When I was in 5th grade, I always found myself growing anxious at family dinners. The feeling of biting, the sound of my dad chewing, the cutting and swallowing and repeating of this process made my skin crawl. I couldn’t point to why. I just knew I dreaded dinner. I would pretend to sleep or say my stomach hurt, anything to avoid eating with my family.

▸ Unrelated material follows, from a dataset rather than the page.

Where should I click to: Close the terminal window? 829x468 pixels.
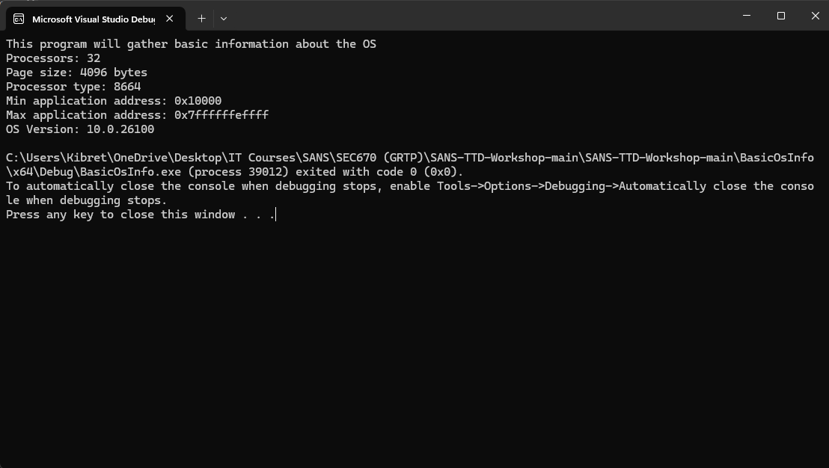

In high school, I wouldn’t eat until I got home in the afternoon. In the morning, I couldn’t bring myself to — partially out of a lack of time, and partially out of the fact that school started at seven in the morning. During lunch, I didn’t want my peers to see me eating. It didn’t matter if they were eating too. I didn’t want to carry a lunchbox around all day, to risk my comfort of walking around the halls weightless because I craved food that much. I didn’t want to stand in the lunch line for fifteen out of the less than thirty minutes we had only to put most of it in the trash, feeling unsatisfied and appearing ungrateful for what I had. Although the media has exacerbated this issue, it may also help resolve it. Fortunately, there is no shortage of information on the issue online. Many dieticians and advocates promote intuitive eating, but intuition can be suppressed by years of bad habits. Changing these habits, though, may begin with embracing body neutrality. As described in Susan Sontag’s “The Double Standard of Aging,” women’s physical appearance — and its ability to appear eternally young — has historically been valued over their abilities. Yes, we should love our bodies, but we should also move the emphasis away from what they look like and towards all they can accomplish.